Haha! Mein Energiehaushalt ist in der Tat ein anderer. Aber ich bin ein ziemlich disziplinierter Typ und vor allem jemand, dem Schlaf wirklich wichtig ist. Also machen Sie sich keine Sorgen. Ich gehe jetzt tatsächlich meistens zwischen 21 und 22 Uhr ins Bett, damit mein Ruhebedürfnis nicht zu kurz kommt. Dann stehe ich gegen 6 Uhr in der Früh wieder auf, um entweder Klavier zu spielen oder ein bisschen Sport zu machen. Und ab 7 Uhr wecken wir die Kinder. Bislang würde ich also eher sagen, dass die Kinder mich in Sachen Kraft und Energie eher beflügeln als auslaugen. (lacht)
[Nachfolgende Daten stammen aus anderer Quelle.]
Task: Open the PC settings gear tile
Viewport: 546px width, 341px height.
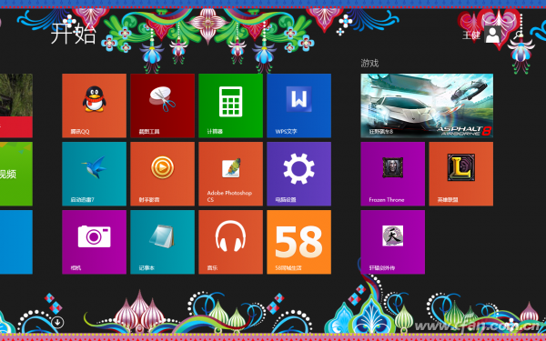Action: click(x=298, y=174)
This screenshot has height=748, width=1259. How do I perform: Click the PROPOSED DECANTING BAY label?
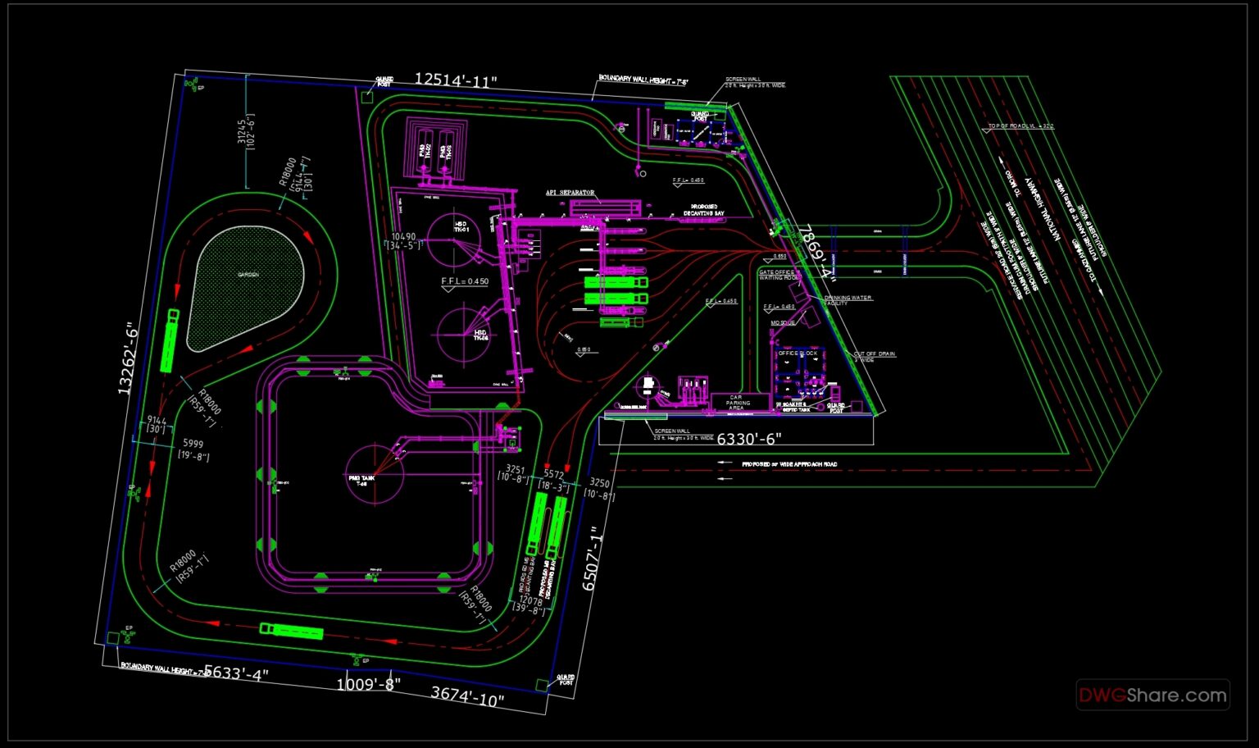703,208
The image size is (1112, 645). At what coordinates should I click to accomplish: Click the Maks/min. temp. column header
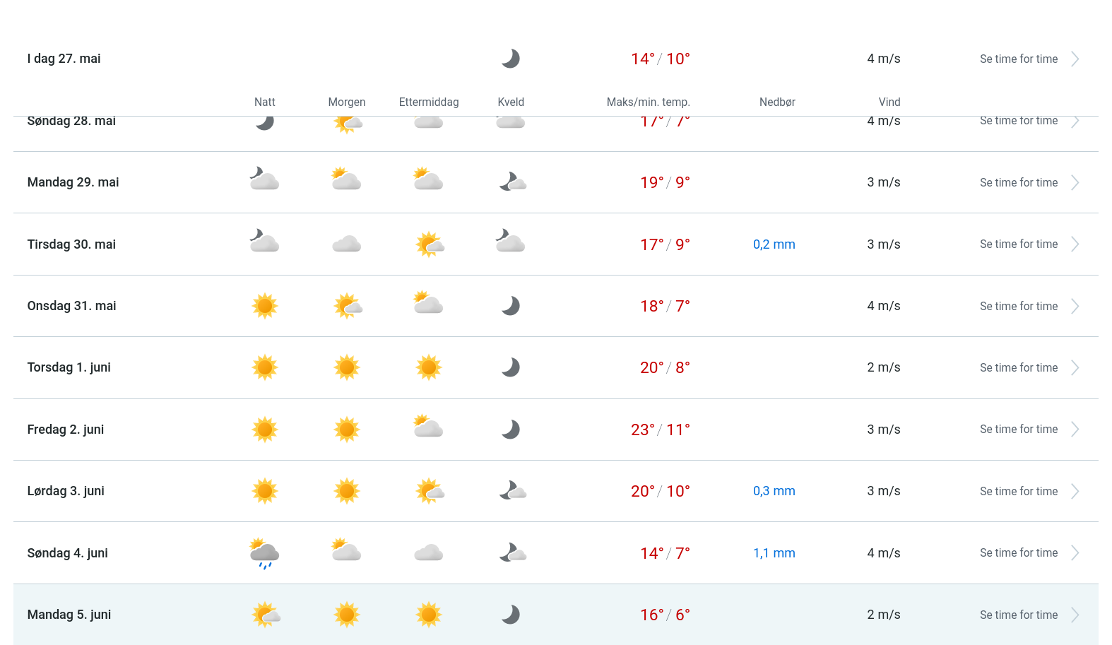[648, 102]
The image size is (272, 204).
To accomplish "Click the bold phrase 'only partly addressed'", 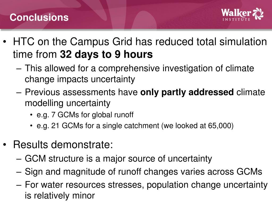I will coord(187,92).
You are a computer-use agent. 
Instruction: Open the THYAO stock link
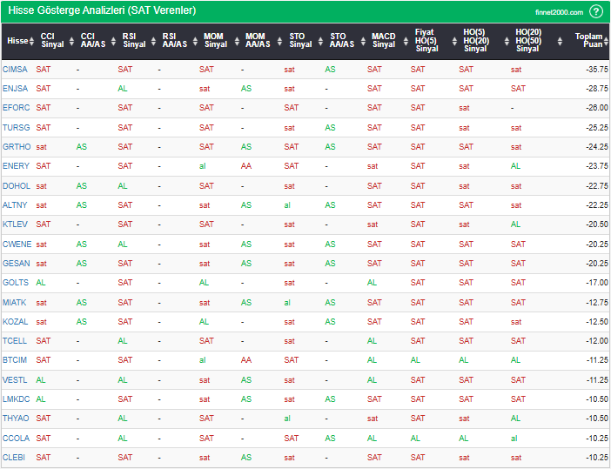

Eine letzte Frage noch zu einem ganz anderen Thema, um das man aktuell in der Filmbranche und natürlich auch bei dieser Berlinale nicht herumkommt. Wie erleben Sie die ganzen Enthüllungen und Diskussionen, die im Zuge des Weinstein-Skandals und der MeToo-Bewegung gerade Ihre Branche erschüttern?
Ich verfolge das sehr aufmerksam und bin nicht unbedingt überrascht, aber natürlich erschüttert. Insgesamt finde ich das alles sehr gut, was da gerade passiert. Es setzt eine dringend nötige Veränderung ein. Und ich finde, wir Männer sollten in allererster Linie einfach zuhören und zu verstehen versuchen. Wir müssen die Frauen fördern und unterstützen, die so mutig waren und sind, sich mit ihren Erfahrungen öffentlich zu Wort zu melden. Und wir müssen dazulernen und aufmerksam und wachsam sein, sowohl was das Umfeld als auch das eigene Verhalten angeht. Gegenseitiger Respekt, Anstand und Sensibilität müssen so groß wie möglich geschrieben werden!

Mit dem Schauspieler sprach Patrick Heidmann. »Isle of Dogs« kommt am 10. Mai in die deutschen Kinos.